There’s also a huge surprise waiting for him at his destination star which I flatly refuse to spoil. You’re just going to have to read it for yourself, although I can practically guarantee you’ll be just as excited as I was.

Labonnie , to books in What are you reading??

Just finished “Tomorrow and tomorrow and tomorrow” by Gabrielle Devin and currently reading"The Code Book" by Simon Singh.

papagoose08 , to books in What are you reading??
@papagoose08@lemmy.world avatar

I read The Wager a few months back. I enjoyed it. If you’re looking for something else in that vane you might try Batavia by Peter  FitzSimons.

I am currently rereading Blood Meridian by Cormac McCarthy. It’s a great read, but a little dark.

whoscheckingin , to books in What are you reading??

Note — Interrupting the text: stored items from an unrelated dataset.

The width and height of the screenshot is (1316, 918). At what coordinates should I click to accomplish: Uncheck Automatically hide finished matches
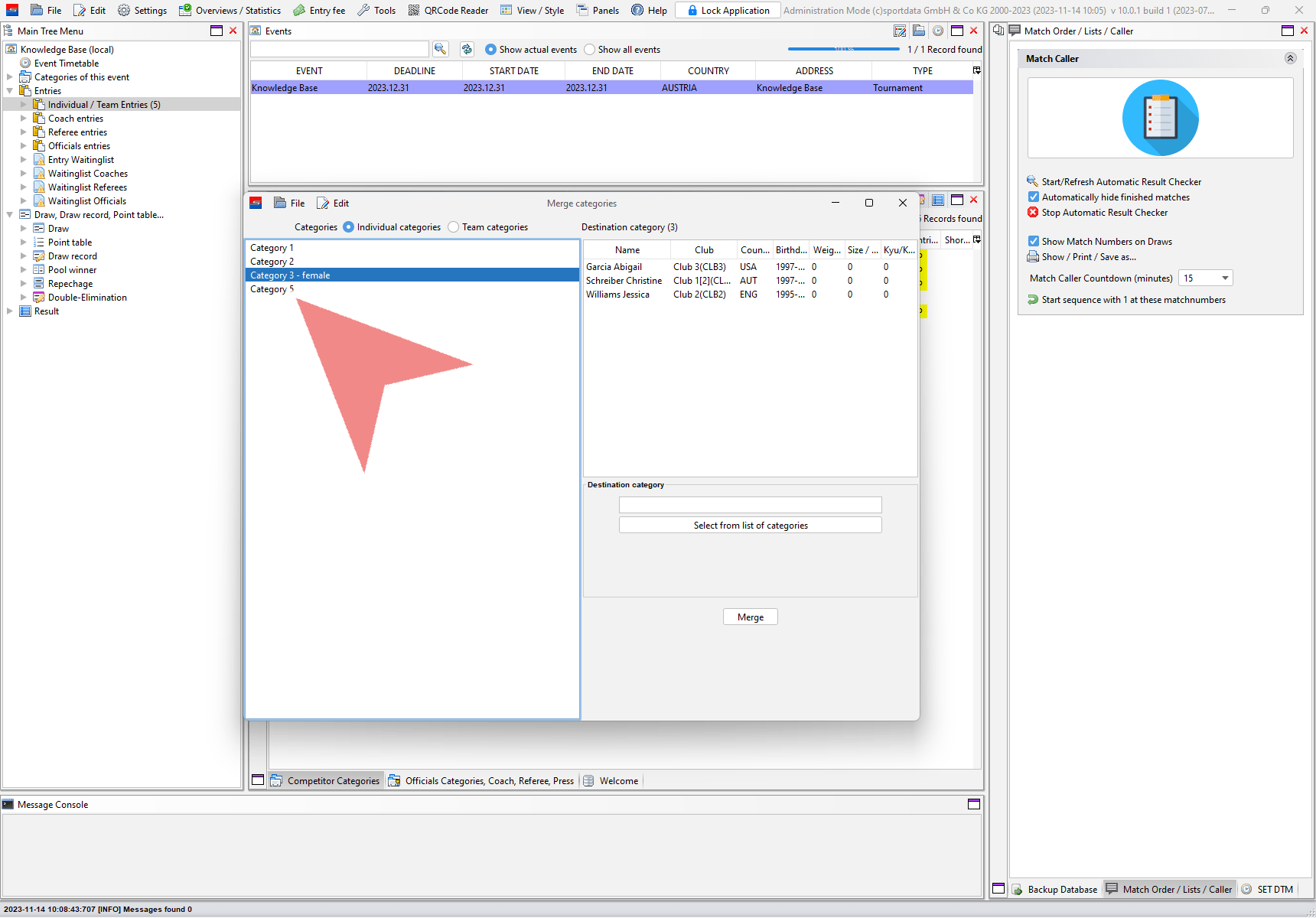pos(1034,197)
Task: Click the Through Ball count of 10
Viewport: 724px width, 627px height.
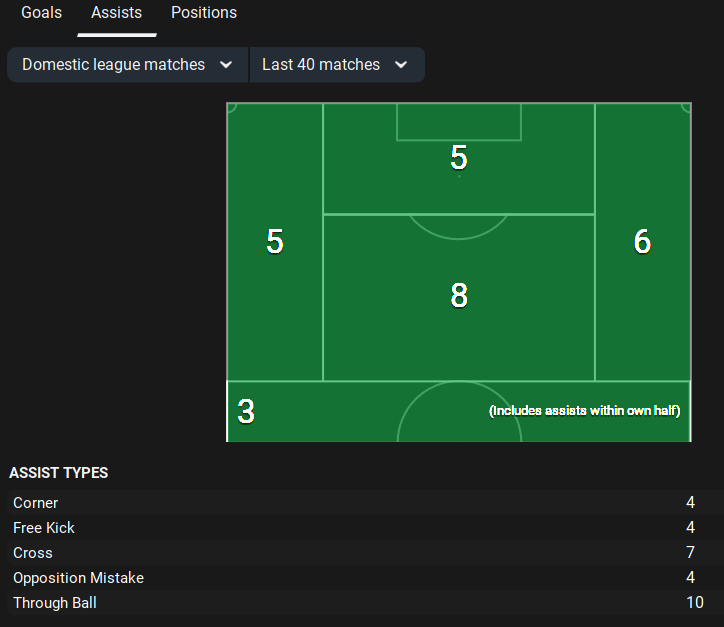Action: pyautogui.click(x=694, y=603)
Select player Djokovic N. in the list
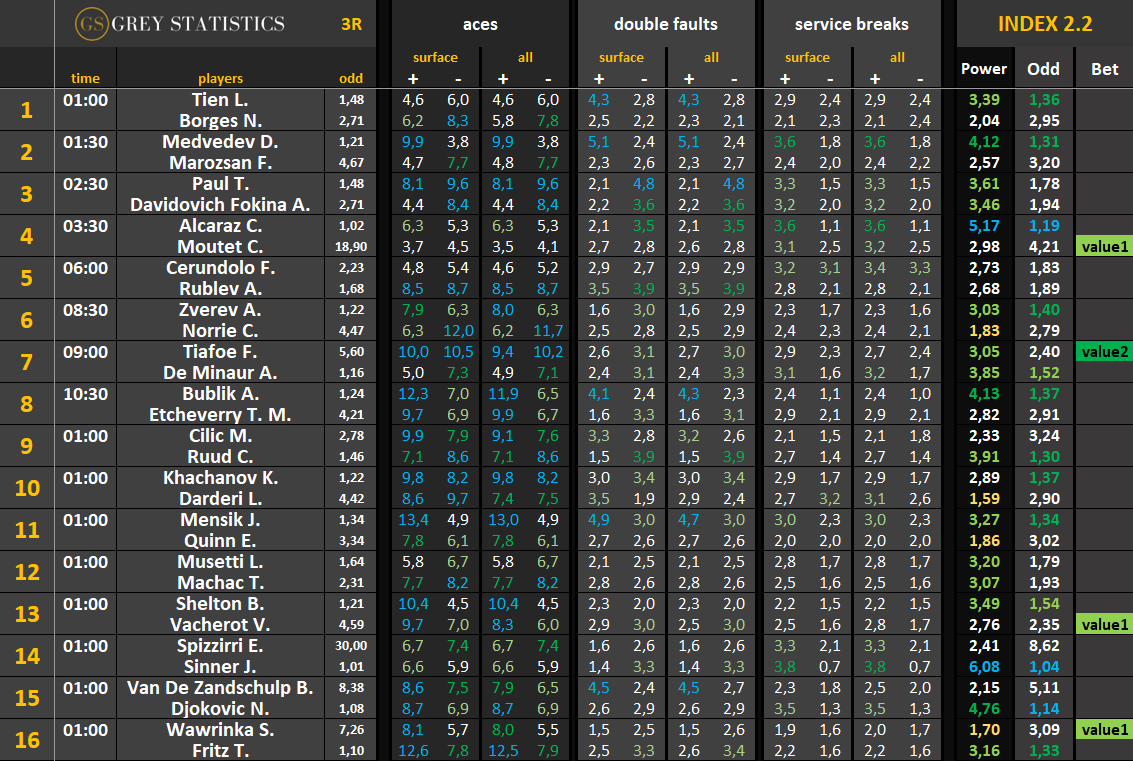This screenshot has width=1133, height=761. click(220, 708)
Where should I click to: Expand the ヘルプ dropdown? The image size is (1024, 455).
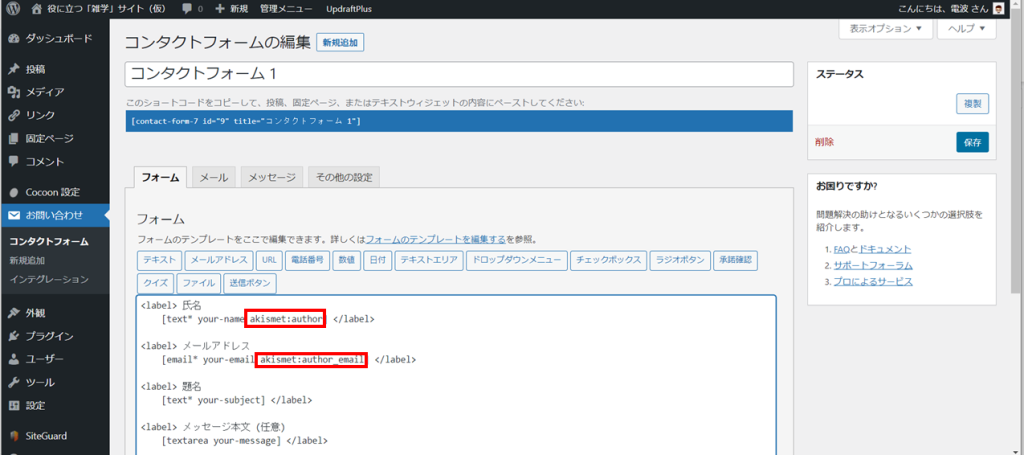[967, 29]
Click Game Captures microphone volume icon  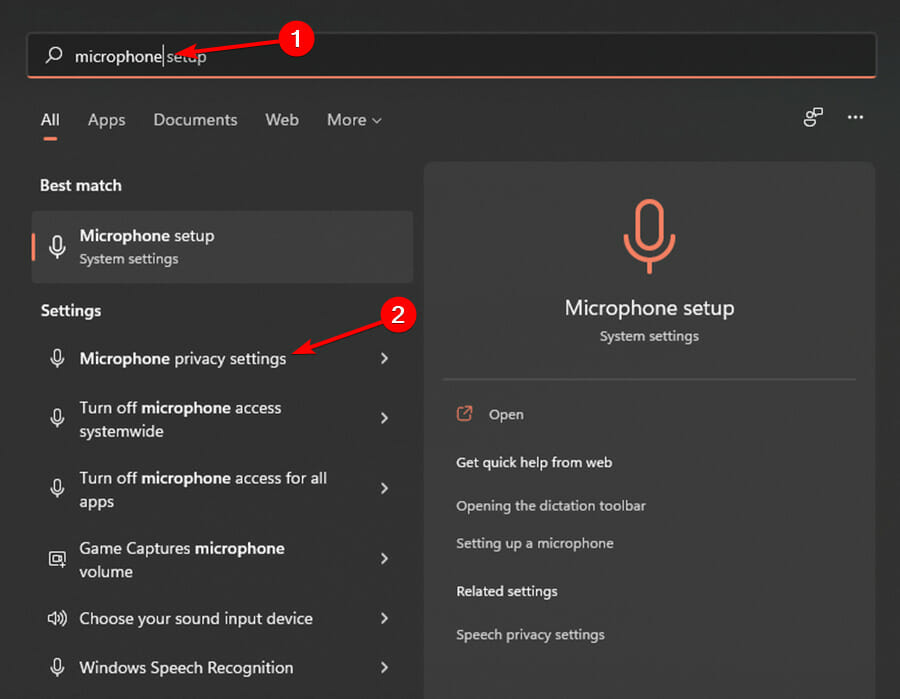(x=57, y=559)
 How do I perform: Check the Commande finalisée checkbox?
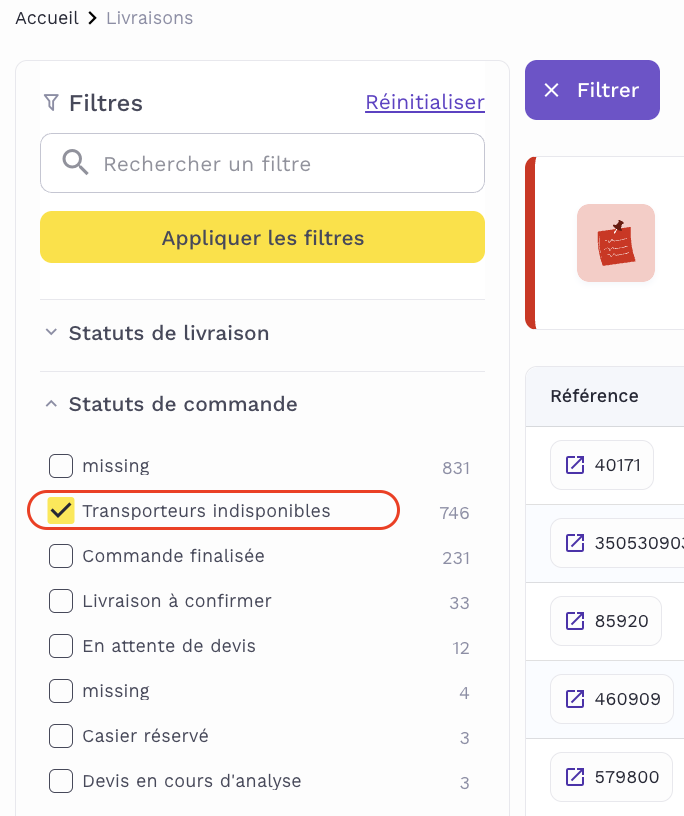[61, 556]
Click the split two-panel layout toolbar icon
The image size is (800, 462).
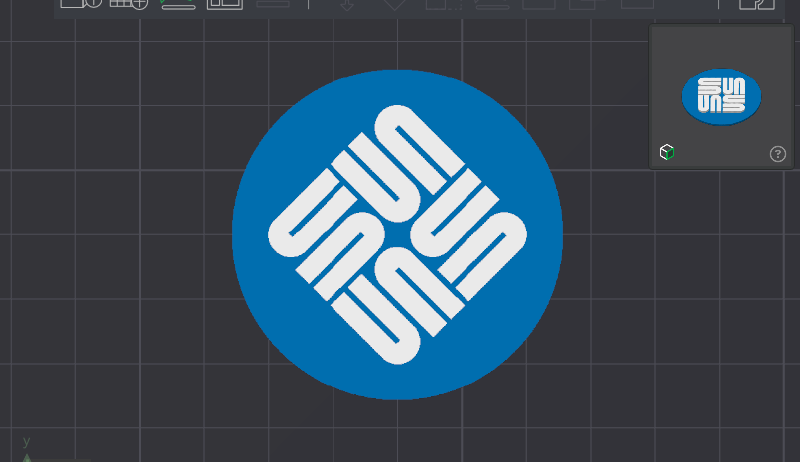click(x=224, y=4)
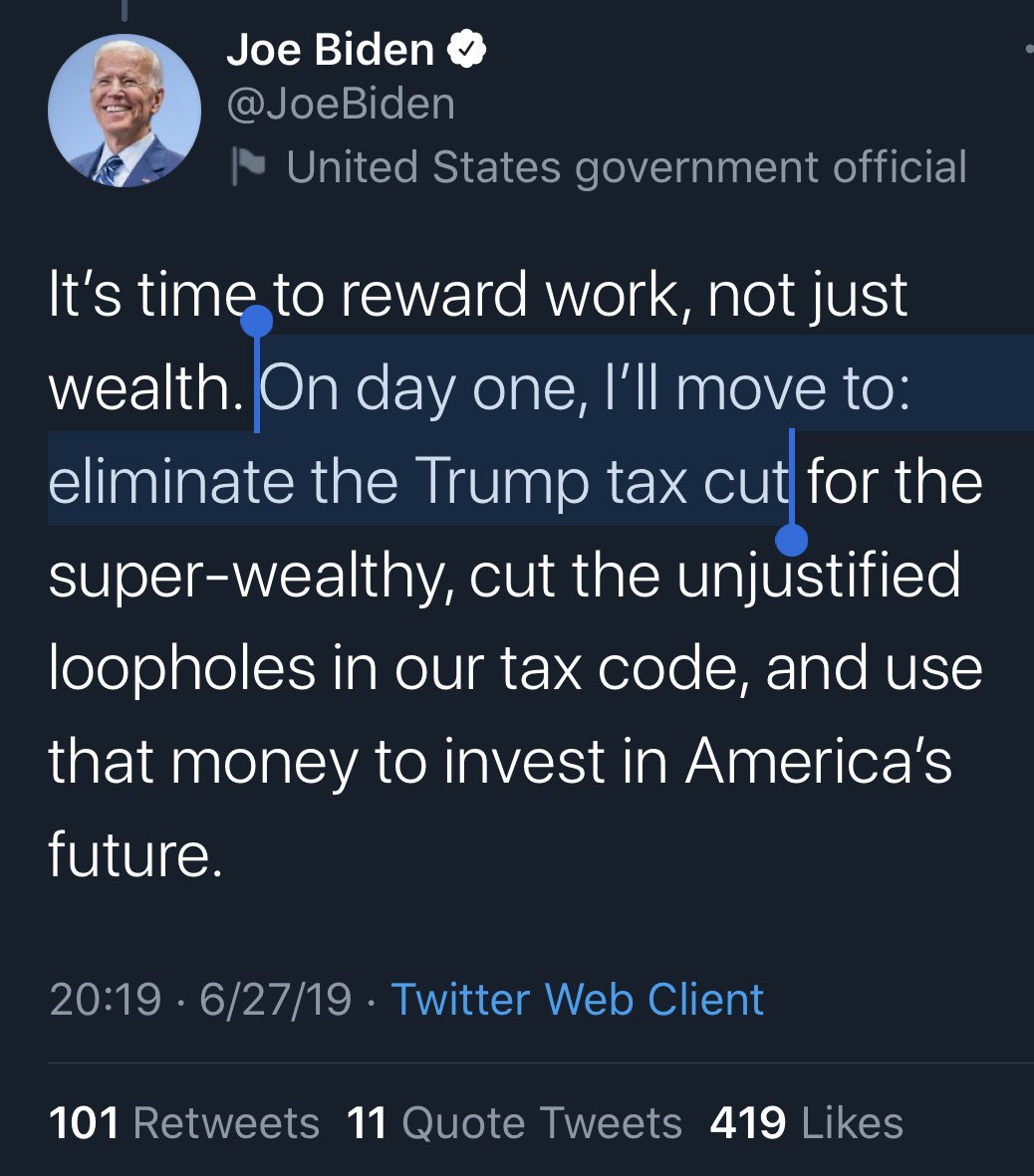Image resolution: width=1034 pixels, height=1176 pixels.
Task: Click the 6/27/19 date
Action: click(x=275, y=999)
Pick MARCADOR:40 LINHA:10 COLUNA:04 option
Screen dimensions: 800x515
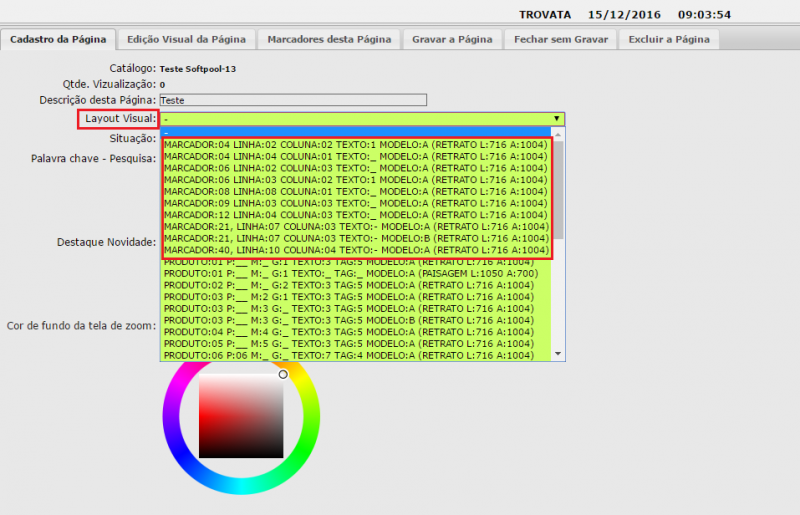(x=355, y=250)
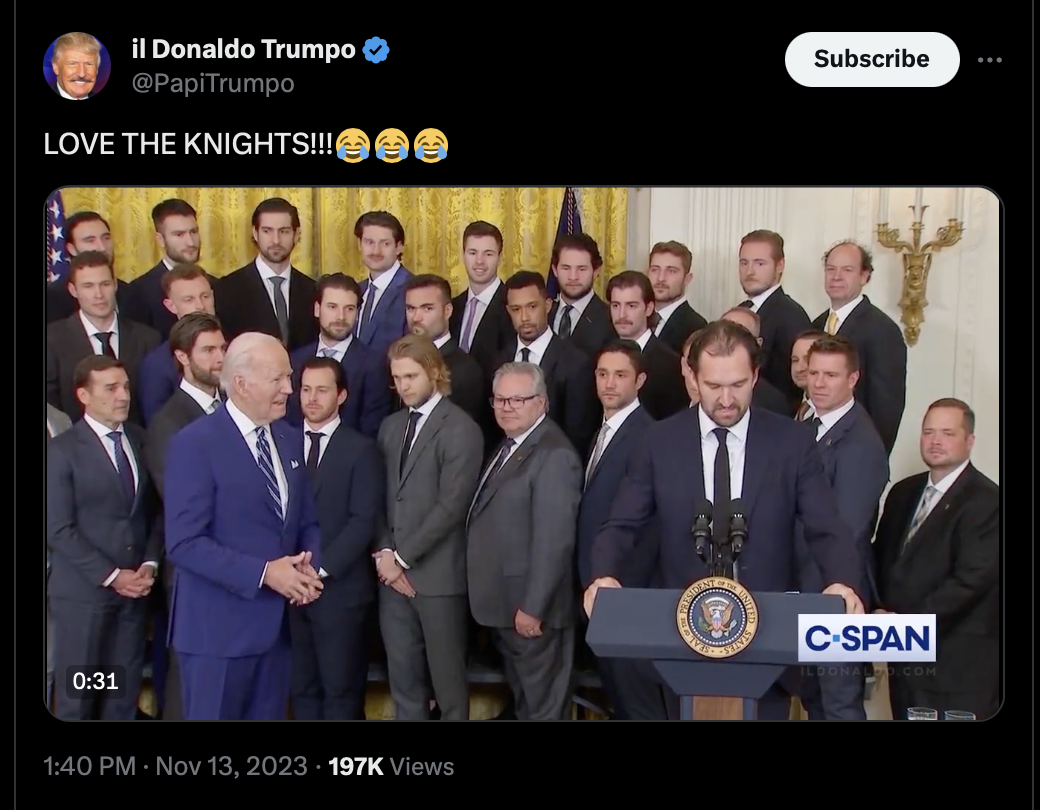Visit the @PapiTrumpo handle link

pyautogui.click(x=213, y=84)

Just finished Persepolis Rising and eagerly awaiting to get my hands on Tiamath’s Wrath from my library. Fiction has always been my goto in such times and never once has it disappointed me.

TonyTonyChopper , to books in What are you reading??
@TonyTonyChopper@mander.xyz avatar

Berserk

Takeshidude , to books in What are you reading??

I just finished Lieutenant Hornblower and am thoroughly enjoying the series. I’ll be starting Hornblower and the Hotspur soon.

Salix , to books in What are you reading??

Just finished rewatching The Magicians, since it’s my favorite darker adult magic TV Show. Now I am about to start The Magicians by Lev Grossman to see what it’s like.

TheAnonymouseJoker , to books in What are you reading??
@TheAnonymouseJoker@lemmy.ml avatar

The Daily Stoic as everyday routine. I have other books in queue.

https://lemmy.ml/pictrs/image/5b840d05-77e4-411b-a13b-5248957aae81.jpeg

Melatonin , to books in What are you reading??

“My Heart Is A Chainsaw” by Steven Graham Jones

vairse , to books in What are you reading??

Working through Perdido Street Station on my new Kobo. I understand the critiques on pacing, and spending too much time on world building as now, 400 pages in, races, sections of the city, creatures, and cultures are still being introduced. But it has been an enjoyable ride so far, especially with one of the main PoVs being one of my favorite tropes of just “scientist doing science”

rubpoll , to books in What are you reading??
@rubpoll@hexbear.net avatar

The One Hundred Thousand Kingdoms by NK Jemisin.

It’s basically this:

https://hexbear.net/pictrs/image/e989f5eb-47eb-4be7-b900-5b9641f8b95e.jpeg

dessalines , to books in What are you reading??

Just started reading Erich Maria Remarque - Three Comrades. I’m really liking it so far.